Radiological findings

Radiologic manifestations can be used to confirm the diagnosis. Imaging evaluation consists of X-rays (radiographs), CT scans, MRI, and/or ultrasound.

Radiographs

A few techniques are used to confirm the diagnosis in TCS. An orthopantomogram (OPG) is a panoramic dental X-ray of the upper and lower jaw. It shows a two-dimensional image from ear to ear. Particularly, OPG facilitates an accurate postoperative follow-up and monitoring of bone growth under a mono- or double-distractor treatment. Thereby, some TCS features could be seen on OPG, but better techniques are used to include the whole spectrum of TCS abnormalities instead of showing only the jaw abnormalities.[23] Another method of radiographic evaluation is taking a X-ray image of the whole head. The lateral cephalometric radiograph in TCS shows hypoplasia of the facial bones, like the malar bone, mandible, and the mastoid.[23] Finally, occipitomental radiographs are used to detect hypoplasia or discontinuity of the zygomatic arch.[25]

CT scan

A temporal-bone CT using thin slices makes it possible to diagnose the degree of stenosis and atresia of the external auditory channel, the status of the middle ear cavity, the absent or dysplastic and rudimentary ossicles, or the inner ear abnormalities such as a deficient cochlea. Two- and three-dimensional CT reconstructions with VRT and bone and skin-surfacing are helpful for more accurate staging and the three-dimensional planning of mandibular and external ear reconstructive surgery.

Differential diagnosis

Other diseases have similar characteristics to Treacher Collins syndrome. In the differential diagnosis, one should consider the acrofacial dysostoses. The facial appearance resembles that of Treacher Collins syndrome, but additional limb abnormalities occur in those patients. Examples of these diseases are Nager syndrome and Miller syndrome. The oculoauriculovertebral spectrum should also be considered in the differential diagnosis. An example is hemifacial microsomia, which primarily affects development of the ear, mouth, and mandible. This anomaly may occur bilaterally. Another disease which belongs to this spectrum is Goldenhar syndrome, which includes vertebral abnormalities, epibulbar dermoids and facial deformities.[26]

Treatment

The treatment of individuals affected by TCS needs a multidisciplinary approach and may involve the intervention of different professionals. The primary concerns in individuals with TCS are breathing and feeding problems, which are a consequence of the hypoplasia of the mandibula and the obstruction of the hypopharynx by the tongue. Sometimes, even a tracheostomy is necessary to maintain an adequate airway.[27] Also, a gastrostomy could be necessary to assure an adequate caloric intake while protecting the airway. Surgery to restore a normal structure of the face is normally performed at defined ages, depending on the development state.[28]
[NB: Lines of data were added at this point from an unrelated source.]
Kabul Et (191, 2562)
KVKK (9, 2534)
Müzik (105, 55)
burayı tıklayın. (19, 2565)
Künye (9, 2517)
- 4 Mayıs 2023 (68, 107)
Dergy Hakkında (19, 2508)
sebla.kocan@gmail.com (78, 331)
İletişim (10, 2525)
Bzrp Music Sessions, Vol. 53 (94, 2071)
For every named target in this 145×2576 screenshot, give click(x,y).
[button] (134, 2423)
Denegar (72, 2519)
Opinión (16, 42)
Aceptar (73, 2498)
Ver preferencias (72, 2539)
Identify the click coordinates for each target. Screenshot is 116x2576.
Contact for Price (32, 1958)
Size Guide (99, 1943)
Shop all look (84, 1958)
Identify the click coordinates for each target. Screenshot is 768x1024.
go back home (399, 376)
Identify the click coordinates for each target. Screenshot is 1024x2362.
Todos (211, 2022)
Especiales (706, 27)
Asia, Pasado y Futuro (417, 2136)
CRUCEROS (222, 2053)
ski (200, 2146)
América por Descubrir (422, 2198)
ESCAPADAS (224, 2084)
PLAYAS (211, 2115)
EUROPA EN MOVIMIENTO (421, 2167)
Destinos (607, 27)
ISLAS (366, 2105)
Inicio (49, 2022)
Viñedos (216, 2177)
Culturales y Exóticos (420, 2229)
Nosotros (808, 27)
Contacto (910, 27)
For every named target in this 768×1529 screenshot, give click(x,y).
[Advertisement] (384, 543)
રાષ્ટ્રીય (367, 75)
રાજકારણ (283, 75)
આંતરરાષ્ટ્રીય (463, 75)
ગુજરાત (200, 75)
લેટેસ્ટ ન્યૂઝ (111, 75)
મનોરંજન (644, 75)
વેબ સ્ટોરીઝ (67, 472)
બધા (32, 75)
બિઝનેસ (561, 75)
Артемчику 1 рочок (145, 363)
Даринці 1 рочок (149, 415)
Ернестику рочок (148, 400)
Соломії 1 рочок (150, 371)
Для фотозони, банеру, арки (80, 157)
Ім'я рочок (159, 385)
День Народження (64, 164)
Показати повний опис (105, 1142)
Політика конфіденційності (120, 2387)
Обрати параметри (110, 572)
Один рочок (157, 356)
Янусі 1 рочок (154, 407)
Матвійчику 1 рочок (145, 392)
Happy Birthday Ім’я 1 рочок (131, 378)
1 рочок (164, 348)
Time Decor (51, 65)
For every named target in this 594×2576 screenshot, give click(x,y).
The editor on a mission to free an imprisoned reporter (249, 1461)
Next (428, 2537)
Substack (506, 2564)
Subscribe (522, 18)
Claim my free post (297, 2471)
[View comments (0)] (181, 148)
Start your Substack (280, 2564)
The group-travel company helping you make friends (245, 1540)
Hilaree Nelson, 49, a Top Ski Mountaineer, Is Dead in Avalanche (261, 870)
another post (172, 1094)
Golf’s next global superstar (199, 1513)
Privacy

An overview of the present guidelines:

  • If a cleft palate is present, the repair normally takes place at 9–12 months old. Before surgery, a polysomnography with a palatal plate in place is needed; this may predict the postoperative situation and gives insight on the chance of the presence of sleep apnea (OSAS) after the operation.[6][29][30]
  • Hearing loss is treated by bone conduction amplification, speech therapy, and educational intervention to avoid language/speech problems. The bone-anchored hearing aid is an alternative for individuals with ear anomalies[31]
  • Zygomatic and orbital reconstruction is performed when the cranio-orbitozygomatic bone is completely developed, usually at the age of 5–7 years. In children, an autologous bone graft is mostly used. In combination with this transplantation, lipofilling can be used in the periorbital area to get an optimal result of the reconstruction.
  • Reconstruction of the lower eyelid coloboma includes the use of a myocutaneous flap, which is elevated and in this manner closes the eyelid defect.[32]
  • External ear reconstruction is usually done when the individual is at least eight years old. Sometimes, the external auditory canal or middle ear can also be treated.
  • The optimal age for the maxillomandibular reconstruction is still a major point of discussion; at present, this classification is generally used:[6]
  1. Type I (mild) and Type IIa (moderate) 13–16 years
  2. Type IIb (moderate to severe malformation) at skeletal maturity
  3. Type III (severe) 6–10 years
  • When the teeth are cutting, the teeth should be under supervision of an orthodontist to make sure no abnormalities occur. If abnormalities like dislocation or an overgrowth of teeth are seen, appropriate action can be undertaken as soon as possible.[13]
  • Orthognatic treatments usually take place after the age of 16 years; at this point, all teeth are cut and the jaw and dentures are mature. Whenever OSAS is detected, the level of obstruction is determined through endoscopy of the upper airways. Mandibular advancement can be an effective way to improve both breathing and æsthetics, while a chinplasty only restores the profile.[6]
  • If a nose reconstruction is necessary, it is usually performed after the orthognatic surgery and after the age of 18 years.[6]
  • The contour of the facial soft tissues generally requires correction at a later age, because of the facial skeletal maturity. The use of microsurgical methods, like the free flap transfer, has improved the correction of facial soft tissue contours.[33] Another technique to improve the facial soft tissue contours is lipofilling. For instance, lipofilling is used to reconstruct the eyelids.[32]

Hearing loss

Hearing loss in Treacher Collins syndrome is caused by deformed structures in the outer and middle ear. The hearing loss is generally bilateral with a conductive loss of about 50-70 dB. Even in cases with normal auricles and open external auditory canals, the ossicular chain is often malformed.[34]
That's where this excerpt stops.